The Republican-backed bill would prohibit coverage except in cases when the life of the mother is endangered. Abortion would not be covered by the plans when pregnancies are the result of rape or incest.
The 12-7 vote with all Republicans in favor and all Democrats opposed came a day after President Joe Biden instructed the Department of Health and Human Services to consider rescinding Trump administration regulations that bar federally funded family planning clinics from referring women for abortions.
Biden campaigned on repealing longstanding federal prohibitions against taxpayer funding for most abortions, known as the Hyde Amendment. But that move would require congressional approval.
Supporters of the Montana bill have said taxpayer dollars should not pay for a procedure that some find reprehensible. Opponents said turning the bill into law would make abortion out of reach for low-income Montana families.
“This is the ultimate government overreach,” said Tom Roberts, a retired doctor from Missoula. “It allows our government to dictate to the private sector what type of insurance coverage can be denied to private customers. It puts insured women in the position of potentially having to pay for an expensive medical procedure themselves, a burden that many are unable to afford.”

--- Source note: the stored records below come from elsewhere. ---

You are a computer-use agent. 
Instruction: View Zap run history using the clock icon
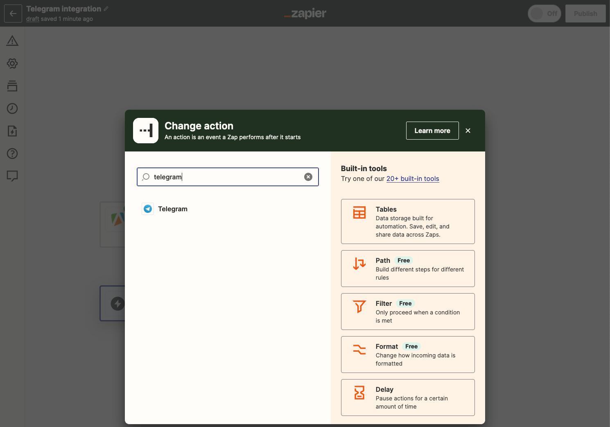(12, 108)
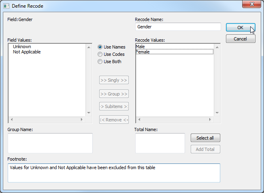
Task: Edit the Footnote text area
Action: point(113,173)
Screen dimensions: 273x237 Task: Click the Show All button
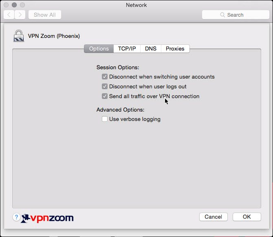coord(45,15)
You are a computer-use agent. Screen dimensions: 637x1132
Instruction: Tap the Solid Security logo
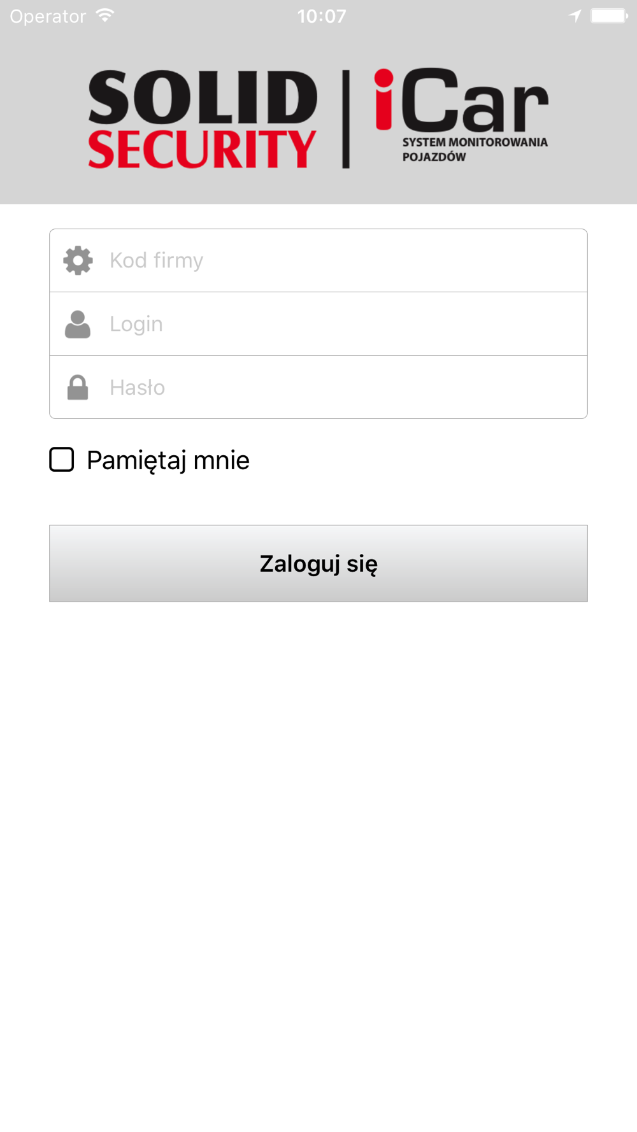pyautogui.click(x=203, y=119)
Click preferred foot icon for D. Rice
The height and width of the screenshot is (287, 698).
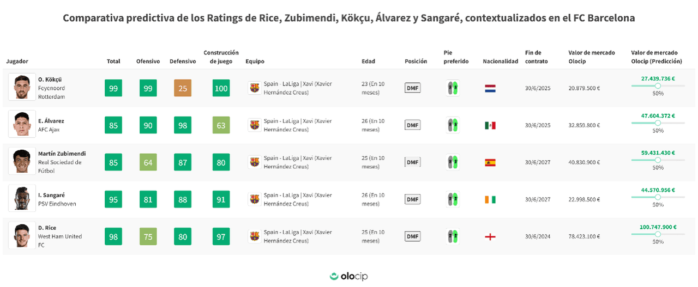[x=452, y=236]
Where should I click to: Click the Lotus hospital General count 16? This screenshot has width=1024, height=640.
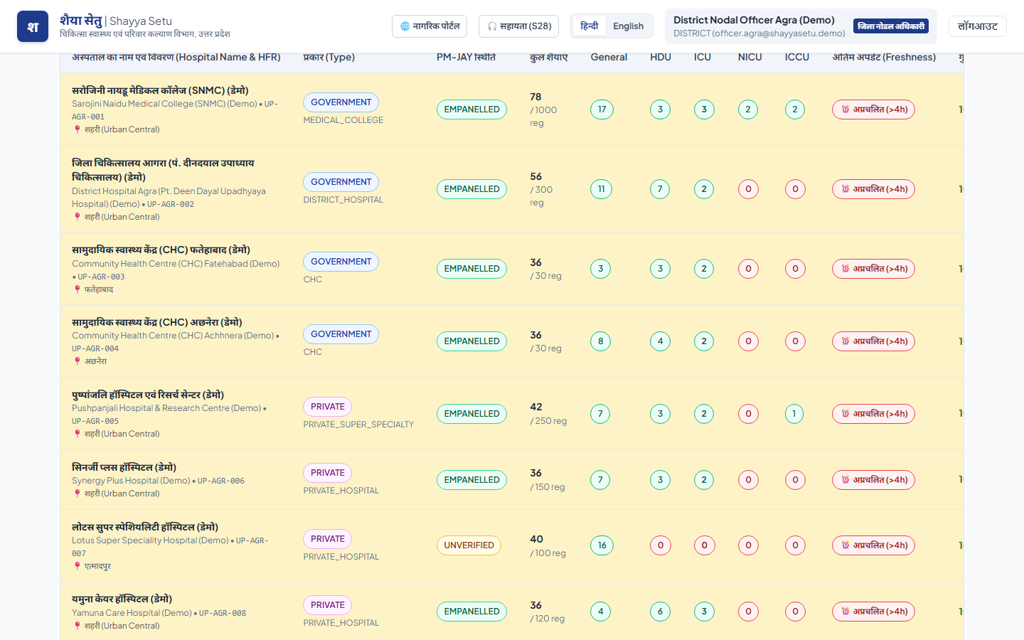[602, 545]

Matt Brower, executive director of the Montana Catholic Conference, said that including abortion coverage in government subsidized insurance plans “forces taxpayers to contribute to ending the lives of unborn children.”
“This bill helps protect the conscience of individuals who do not wish to contribute to funding abortion,” Brower said.
The committee hearing on the bill came a day after Gov. Greg Gianforte, the state’s first Republican governor in 16 years, signaled his support for placing restrictions on abortion access in the state.
Gianforte promised he would sign at least two of four abortion-related bills already advanced by the Montana House in the first month of the legislative session. Those bills, which have not yet been considered by the Senate, would ban abortion in most cases after 20 weeks of gestation and would require abortion providers to care for fetuses born alive during abortion procedures.
The bill sponsored by by Rep. Jane Gillette, a Republican from Bozeman, and advanced Friday is a repeat of a similar bill that was passed by the Republican-controlled Legislature in 2011, only to be vetoed by then-Democratic Gov. Brian Schweitzer.
In his letter explaining the veto, Schweitzer wrote that the bill would violate the state constitution by infringing on women's rights to privacy and access to reproductive health care.
According to the Guttmacher Institute, a research group that supports abortion rights, there are 26 states that have restrictions on abortion coverage in plans offered through health insurance exchanges.
Asked why she did not include a provision in the bill to ensure abortion costs are covered when pregnancies result from rape or incest, Gillette said the bill was based on the vetoed 2011 measure. However, that bill included a provision that abortion would be covered by insurance plans under those circumstances.
In a Jan. 4 email to bill drafter Jameson Walker, Gillette requested that language be removed from the bill draft, saying it could be added again if other lawmakers expressed interest in such a provision.
During the Friday hearing, Gillette said she would be open to an amendment providing coverage for rape and incest victims, but such an amendment was not introduced. Gillette said in a statement following the hearing that she intended to introduce an amendment on the House floor to allow additional exceptions.